Esta reacción no puede sorprendernos mayormente. Las políticas neoliberales han convertido a las universidades públicas en todo el mundo en organismos cuasi-empresariales guiados por la razón pragmática. El tipo de ciencia que importa y que es apoyado con cuantiosos recursos es la que genera patentes, la que atiende el mercado (los grandes capitales y el Estado) y la que crea ingresos palpables para las mismas instituciones. Poco preocupan en este contexto las implicaciones éticas o políticas de la tecnociencia (salvo que sean ventiladas en la prensa) ni el tipo de sociedad al que la universidad abona. La aparente ceguera política constituye, empero, una postura política a favor de un proyecto de sociedad que nos ha llevado al abismo.

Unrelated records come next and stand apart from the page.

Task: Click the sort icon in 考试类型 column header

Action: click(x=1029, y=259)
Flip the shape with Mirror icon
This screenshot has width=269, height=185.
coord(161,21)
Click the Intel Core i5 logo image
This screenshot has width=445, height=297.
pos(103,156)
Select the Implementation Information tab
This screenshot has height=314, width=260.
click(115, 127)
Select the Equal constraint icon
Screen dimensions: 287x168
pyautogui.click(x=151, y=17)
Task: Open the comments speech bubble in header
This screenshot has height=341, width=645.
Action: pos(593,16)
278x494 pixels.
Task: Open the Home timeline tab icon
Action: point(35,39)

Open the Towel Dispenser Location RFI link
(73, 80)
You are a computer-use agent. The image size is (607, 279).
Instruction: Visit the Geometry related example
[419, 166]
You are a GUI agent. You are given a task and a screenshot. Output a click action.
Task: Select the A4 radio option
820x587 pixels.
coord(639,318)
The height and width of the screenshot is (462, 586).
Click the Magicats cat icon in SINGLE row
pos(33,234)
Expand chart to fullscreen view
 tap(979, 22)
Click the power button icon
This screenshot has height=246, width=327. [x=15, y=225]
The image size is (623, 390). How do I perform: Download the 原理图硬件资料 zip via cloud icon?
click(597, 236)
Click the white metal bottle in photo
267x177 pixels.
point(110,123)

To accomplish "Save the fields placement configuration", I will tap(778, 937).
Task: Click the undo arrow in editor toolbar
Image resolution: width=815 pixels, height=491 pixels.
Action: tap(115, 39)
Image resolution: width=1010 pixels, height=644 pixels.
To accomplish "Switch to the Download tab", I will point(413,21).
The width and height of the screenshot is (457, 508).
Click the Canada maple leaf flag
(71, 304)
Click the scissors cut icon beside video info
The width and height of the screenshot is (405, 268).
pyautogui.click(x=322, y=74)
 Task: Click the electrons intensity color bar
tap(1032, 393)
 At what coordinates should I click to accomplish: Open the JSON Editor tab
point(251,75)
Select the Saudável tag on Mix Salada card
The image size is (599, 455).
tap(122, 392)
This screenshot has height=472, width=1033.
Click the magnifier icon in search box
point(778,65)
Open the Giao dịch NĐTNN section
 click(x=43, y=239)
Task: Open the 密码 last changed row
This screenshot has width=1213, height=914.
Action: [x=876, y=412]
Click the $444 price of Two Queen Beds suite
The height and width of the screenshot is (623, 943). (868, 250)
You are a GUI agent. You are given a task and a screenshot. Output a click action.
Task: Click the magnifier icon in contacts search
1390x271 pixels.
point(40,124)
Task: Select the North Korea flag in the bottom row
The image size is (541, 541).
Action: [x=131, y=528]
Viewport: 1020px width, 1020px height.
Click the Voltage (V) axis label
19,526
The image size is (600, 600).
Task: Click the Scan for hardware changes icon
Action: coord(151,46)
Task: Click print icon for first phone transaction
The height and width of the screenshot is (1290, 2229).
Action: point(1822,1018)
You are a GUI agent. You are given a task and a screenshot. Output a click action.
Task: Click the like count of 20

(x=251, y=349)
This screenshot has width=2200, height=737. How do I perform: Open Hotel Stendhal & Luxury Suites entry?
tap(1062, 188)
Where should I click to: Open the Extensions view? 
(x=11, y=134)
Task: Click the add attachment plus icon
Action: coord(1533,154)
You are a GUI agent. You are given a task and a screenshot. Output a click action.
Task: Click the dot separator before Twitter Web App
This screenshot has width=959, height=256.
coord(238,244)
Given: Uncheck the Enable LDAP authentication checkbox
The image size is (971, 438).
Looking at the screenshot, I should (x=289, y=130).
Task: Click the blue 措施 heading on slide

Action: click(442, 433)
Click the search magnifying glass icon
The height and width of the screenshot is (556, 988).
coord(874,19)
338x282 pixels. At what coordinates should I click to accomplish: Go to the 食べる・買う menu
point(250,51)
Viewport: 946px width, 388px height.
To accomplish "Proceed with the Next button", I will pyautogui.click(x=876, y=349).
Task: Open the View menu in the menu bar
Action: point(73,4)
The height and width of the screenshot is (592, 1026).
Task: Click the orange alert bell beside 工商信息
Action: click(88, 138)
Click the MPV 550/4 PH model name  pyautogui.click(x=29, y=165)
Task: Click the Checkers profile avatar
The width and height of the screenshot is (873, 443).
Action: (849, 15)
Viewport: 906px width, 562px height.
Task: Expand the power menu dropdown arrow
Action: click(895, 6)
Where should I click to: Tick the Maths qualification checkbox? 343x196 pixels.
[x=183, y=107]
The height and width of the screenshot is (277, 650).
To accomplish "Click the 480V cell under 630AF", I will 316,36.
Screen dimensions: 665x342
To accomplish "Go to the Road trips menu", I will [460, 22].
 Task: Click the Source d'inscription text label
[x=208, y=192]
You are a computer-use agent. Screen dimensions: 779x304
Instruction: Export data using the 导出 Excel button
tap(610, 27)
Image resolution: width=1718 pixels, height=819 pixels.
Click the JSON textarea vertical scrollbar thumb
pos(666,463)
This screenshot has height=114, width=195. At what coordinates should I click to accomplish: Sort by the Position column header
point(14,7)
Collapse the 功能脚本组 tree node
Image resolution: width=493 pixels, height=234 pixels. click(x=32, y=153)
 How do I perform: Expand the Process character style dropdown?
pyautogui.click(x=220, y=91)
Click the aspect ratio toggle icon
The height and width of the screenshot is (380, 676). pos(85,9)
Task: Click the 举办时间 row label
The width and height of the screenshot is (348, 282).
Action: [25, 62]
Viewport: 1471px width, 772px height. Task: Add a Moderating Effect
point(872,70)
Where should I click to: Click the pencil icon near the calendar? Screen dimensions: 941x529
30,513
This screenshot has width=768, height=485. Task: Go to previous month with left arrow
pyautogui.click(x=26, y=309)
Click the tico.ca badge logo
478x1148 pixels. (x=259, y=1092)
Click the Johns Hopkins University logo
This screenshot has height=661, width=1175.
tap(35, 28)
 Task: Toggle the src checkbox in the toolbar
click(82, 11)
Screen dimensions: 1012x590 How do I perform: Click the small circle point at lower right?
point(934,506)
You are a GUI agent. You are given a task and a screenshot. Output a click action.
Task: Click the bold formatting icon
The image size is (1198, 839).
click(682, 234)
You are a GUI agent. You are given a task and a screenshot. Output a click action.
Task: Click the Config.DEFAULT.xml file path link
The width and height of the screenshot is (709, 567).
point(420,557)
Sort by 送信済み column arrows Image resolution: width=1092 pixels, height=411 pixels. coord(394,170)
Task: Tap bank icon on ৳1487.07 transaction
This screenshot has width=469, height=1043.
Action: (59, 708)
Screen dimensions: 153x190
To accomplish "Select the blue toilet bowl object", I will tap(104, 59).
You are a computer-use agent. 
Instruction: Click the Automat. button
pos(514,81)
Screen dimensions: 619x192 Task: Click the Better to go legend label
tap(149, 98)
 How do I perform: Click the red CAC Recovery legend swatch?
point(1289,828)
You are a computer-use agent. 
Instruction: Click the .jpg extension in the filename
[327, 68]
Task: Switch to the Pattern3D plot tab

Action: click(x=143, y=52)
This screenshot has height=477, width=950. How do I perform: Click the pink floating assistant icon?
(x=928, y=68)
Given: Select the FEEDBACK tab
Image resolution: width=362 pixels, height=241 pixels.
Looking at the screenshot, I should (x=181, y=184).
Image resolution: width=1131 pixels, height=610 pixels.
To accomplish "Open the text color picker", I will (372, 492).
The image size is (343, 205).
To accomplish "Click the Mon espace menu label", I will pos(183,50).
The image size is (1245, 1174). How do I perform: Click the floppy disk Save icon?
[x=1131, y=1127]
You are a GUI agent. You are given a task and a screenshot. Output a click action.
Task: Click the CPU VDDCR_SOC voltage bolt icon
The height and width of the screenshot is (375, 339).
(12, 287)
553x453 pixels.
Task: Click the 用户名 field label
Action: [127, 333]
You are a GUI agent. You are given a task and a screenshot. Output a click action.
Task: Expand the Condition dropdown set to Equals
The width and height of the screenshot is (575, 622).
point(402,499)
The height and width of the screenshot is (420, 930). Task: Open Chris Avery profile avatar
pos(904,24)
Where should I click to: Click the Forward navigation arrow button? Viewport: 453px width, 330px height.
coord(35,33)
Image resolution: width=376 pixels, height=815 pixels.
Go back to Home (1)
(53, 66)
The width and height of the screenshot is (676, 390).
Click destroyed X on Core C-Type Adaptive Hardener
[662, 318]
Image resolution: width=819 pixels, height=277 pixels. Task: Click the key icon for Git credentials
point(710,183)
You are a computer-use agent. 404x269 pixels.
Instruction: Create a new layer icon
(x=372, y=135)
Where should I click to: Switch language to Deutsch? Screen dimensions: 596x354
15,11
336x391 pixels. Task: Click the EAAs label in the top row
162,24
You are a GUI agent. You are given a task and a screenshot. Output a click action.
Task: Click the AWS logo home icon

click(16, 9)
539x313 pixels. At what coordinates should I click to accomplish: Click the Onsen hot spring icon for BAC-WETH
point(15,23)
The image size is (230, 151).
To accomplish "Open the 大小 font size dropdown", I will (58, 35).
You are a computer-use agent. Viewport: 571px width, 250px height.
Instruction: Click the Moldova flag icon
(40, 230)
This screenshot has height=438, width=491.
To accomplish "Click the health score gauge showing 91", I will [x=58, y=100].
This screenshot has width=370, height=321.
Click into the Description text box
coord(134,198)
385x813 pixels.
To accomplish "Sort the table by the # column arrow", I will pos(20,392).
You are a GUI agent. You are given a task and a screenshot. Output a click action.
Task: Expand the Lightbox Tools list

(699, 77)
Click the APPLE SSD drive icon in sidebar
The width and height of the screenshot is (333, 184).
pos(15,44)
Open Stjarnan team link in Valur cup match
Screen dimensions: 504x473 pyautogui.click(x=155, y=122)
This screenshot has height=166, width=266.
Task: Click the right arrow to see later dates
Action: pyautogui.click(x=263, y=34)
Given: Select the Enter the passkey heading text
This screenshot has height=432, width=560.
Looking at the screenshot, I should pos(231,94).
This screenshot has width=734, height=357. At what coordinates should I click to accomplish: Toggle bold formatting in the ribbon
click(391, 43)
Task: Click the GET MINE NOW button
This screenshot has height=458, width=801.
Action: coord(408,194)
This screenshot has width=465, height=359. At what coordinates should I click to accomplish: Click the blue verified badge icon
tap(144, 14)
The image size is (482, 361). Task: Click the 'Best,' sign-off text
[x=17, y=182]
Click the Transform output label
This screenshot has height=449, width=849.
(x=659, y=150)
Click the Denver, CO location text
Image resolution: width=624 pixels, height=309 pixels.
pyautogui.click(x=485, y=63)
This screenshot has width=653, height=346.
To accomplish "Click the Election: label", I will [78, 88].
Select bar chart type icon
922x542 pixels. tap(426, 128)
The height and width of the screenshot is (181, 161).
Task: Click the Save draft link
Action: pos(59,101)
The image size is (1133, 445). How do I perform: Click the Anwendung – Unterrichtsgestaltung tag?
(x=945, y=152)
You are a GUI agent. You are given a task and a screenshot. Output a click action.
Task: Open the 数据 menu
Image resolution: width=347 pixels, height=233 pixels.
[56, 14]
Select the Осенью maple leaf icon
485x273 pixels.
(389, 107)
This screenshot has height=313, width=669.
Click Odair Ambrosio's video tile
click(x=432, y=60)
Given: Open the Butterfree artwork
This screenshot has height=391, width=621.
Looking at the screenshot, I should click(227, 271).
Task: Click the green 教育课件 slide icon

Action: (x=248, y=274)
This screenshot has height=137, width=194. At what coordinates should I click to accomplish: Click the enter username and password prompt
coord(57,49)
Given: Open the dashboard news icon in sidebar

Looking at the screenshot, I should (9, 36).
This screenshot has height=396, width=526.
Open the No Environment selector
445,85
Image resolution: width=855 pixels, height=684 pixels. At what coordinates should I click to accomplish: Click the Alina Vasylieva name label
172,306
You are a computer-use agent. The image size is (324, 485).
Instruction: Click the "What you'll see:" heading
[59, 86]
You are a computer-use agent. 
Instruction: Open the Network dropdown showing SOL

En México, el compromiso de la universidad pública con los poderosos intereses políticos y económicos, que pretenden sostener contra viento y marea el modelo neoliberal, queda patente en el ámbito de la formación del estudiantado. A través de sus modelos educativos, las universidades públicas han hecho hasta lo imposible para subvertir el potencial reflexivo-crítico de estudiantes. Y han tenido éxito. Ello no es responsabilidad de las comunidades académicas, que integran estas instituciones de educación superior, sino de las altas burocracias que se han apoderado de las mismas y que defienden sus posiciones arguyendo contar con la autonomía universitaria. Pero la alta burocracia universitaria no representa a las comunidades académicas sino sólo a sí misma y a su clientela política y empresarial. Por lo mismo es incapaz e indispuesta para poner nuevamente las instituciones de educación superior en el camino de la reflexión y la discusión política crítica.
Estamos convencidos/as que sólo la democratización de la vida universitaria, la reconversión de las universidades públicas en espacios libertarios de crítica y análisis y el impulso a una ciencia comprometida con la sociedad (y no con el gran dinero) podrán otorgar a las universidades públicas la relevancia sociopolítica que la sociedad les demanda en estos momentos tan difíciles. La humanidad requiere de nuevas ideas, porque un retorno a la normalidad pre-COVID-19 – equivalente a la reafirmación del modelo neoliberal – equivaldría a un suicidio colectivo.